• [INSTRUCTIONS]
a – In the piece on hospital casualty work, how many years have the doctors been trained to heal?
b – Why, according to the piece on hospital casualty work, does a casualty not run on a first come, first serve basis? Explain in one to three sentences.

Every casualty, every hospital, works like a symphony. The doctors, staff nurses, attendees and security guards work in perfect synch- each one with a definite, vital purpose. There are no hierarchies here. We receive the patients, acquire the history, examine the patient- all this in a matter of minutes. Time is of the essence here. The life-saving drug is decided upon and administered in seconds. Each hospital staff is as important as the next. It is important for all of us to function as a unit to keep this symphony going.
A casualty is never about first come, first serve. It is about giving attention to the patient at immediate risk of death or disability first.
This is also the place where we gain expertise from practice. But practice requires a calm mind and the freedom to take prompt action without the worry of being judged by bystanders who don’t fully understand what is being done but are ready to judge anyway. This freedom is being taken away from us. Doctors and other staff working in the healthcare sector are abused and beaten up every other day. Nothing has been done to stop this. What have we done to earn this hatred?
The team works with the intent to not only save but to improve the quality of life- not to kill. We have been trained for five years to heal. We try our best to do what seems right at that moment. So please help us do our jobs. When we take up a patient, we try to do our best to keep them alive and well. Sometimes, they are actually beyond any kind of help. Stocking medicines, hiring specialists, deciding upon the number of beds in the ICU or the wards are not on us. That is the job of the administration.

• [EXERCISE DATA]
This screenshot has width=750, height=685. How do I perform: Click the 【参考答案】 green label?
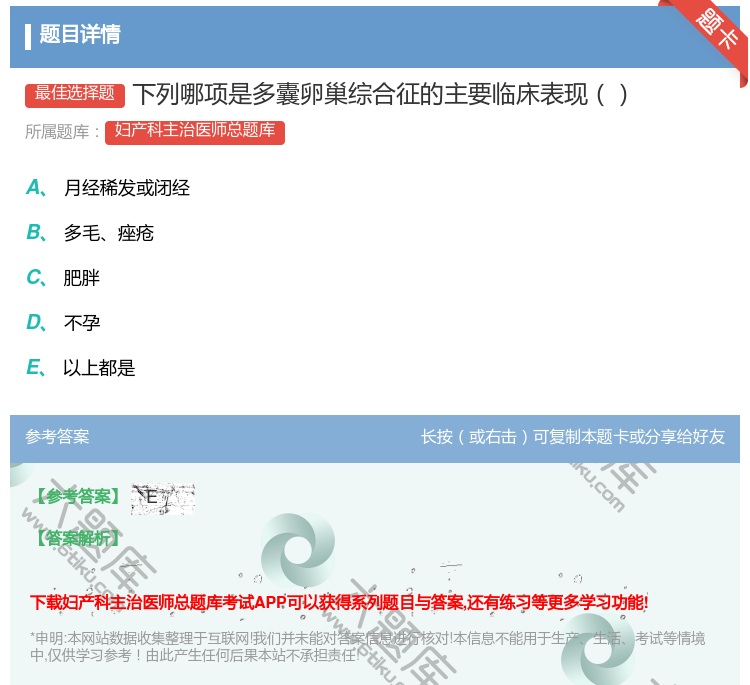tap(76, 497)
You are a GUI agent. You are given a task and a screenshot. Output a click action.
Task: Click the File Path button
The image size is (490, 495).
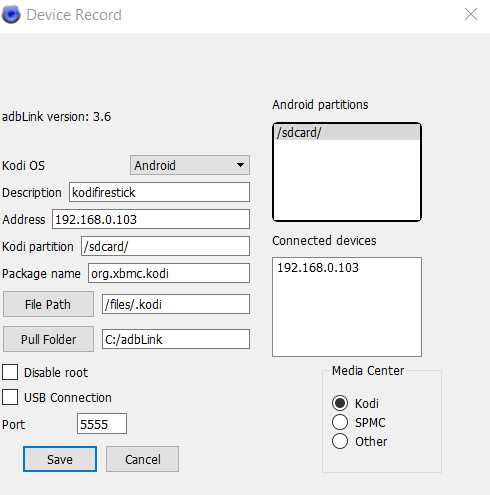coord(48,304)
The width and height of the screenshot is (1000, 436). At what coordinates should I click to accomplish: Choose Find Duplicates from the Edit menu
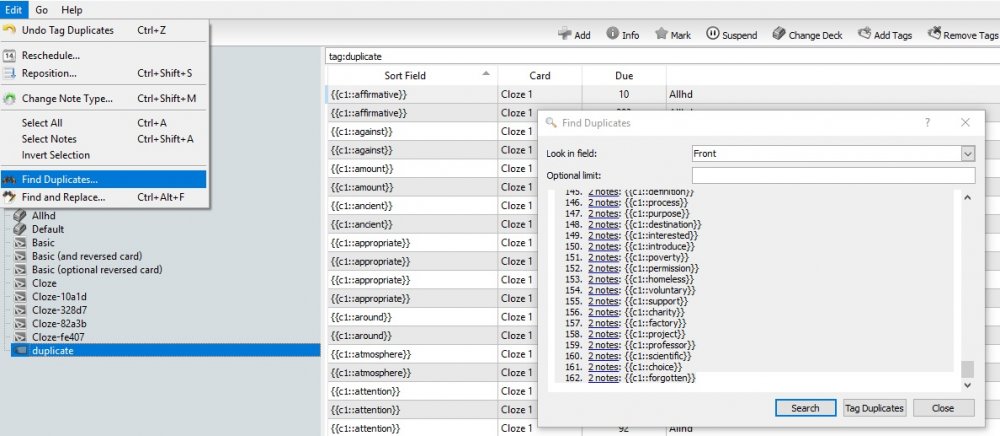click(x=60, y=179)
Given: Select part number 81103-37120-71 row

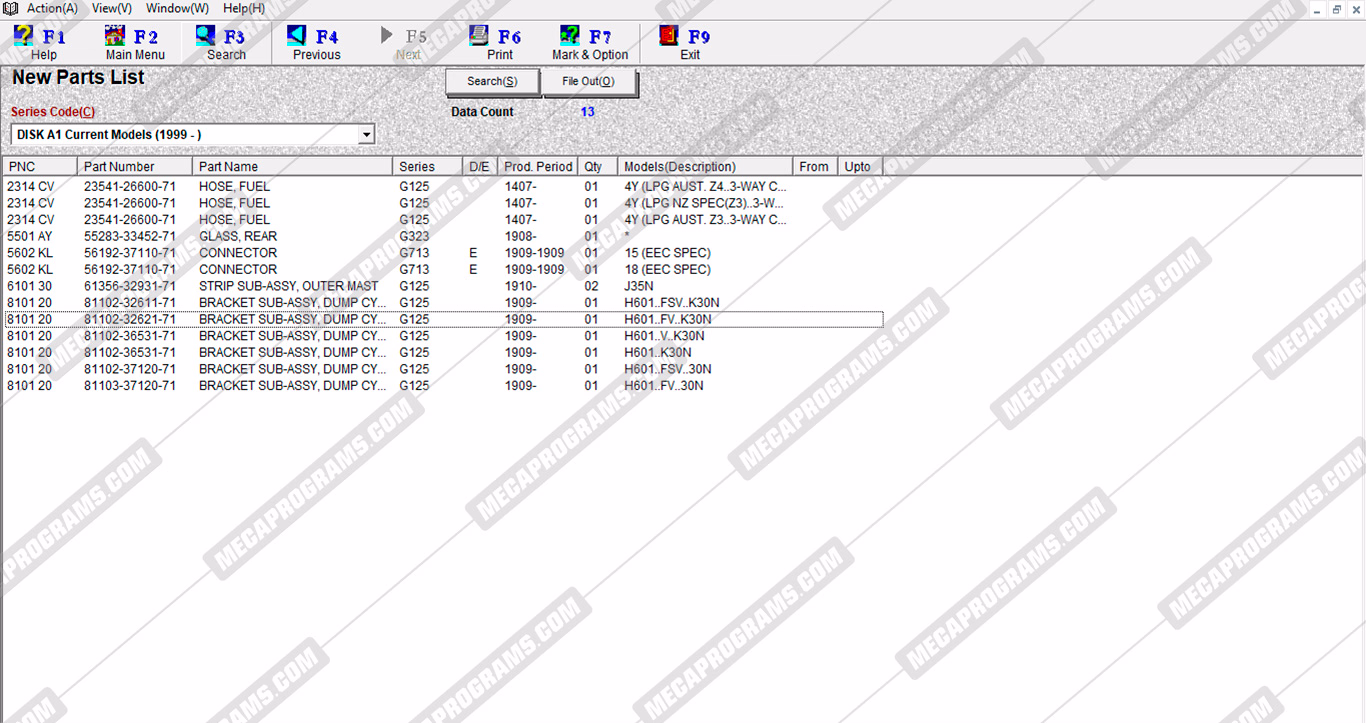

• [WRITTEN ANSWERS]
a – Five years.

b – A casualty does not run on first come, first serve because its purpose is to attend first to the patient at immediate risk of death or disability.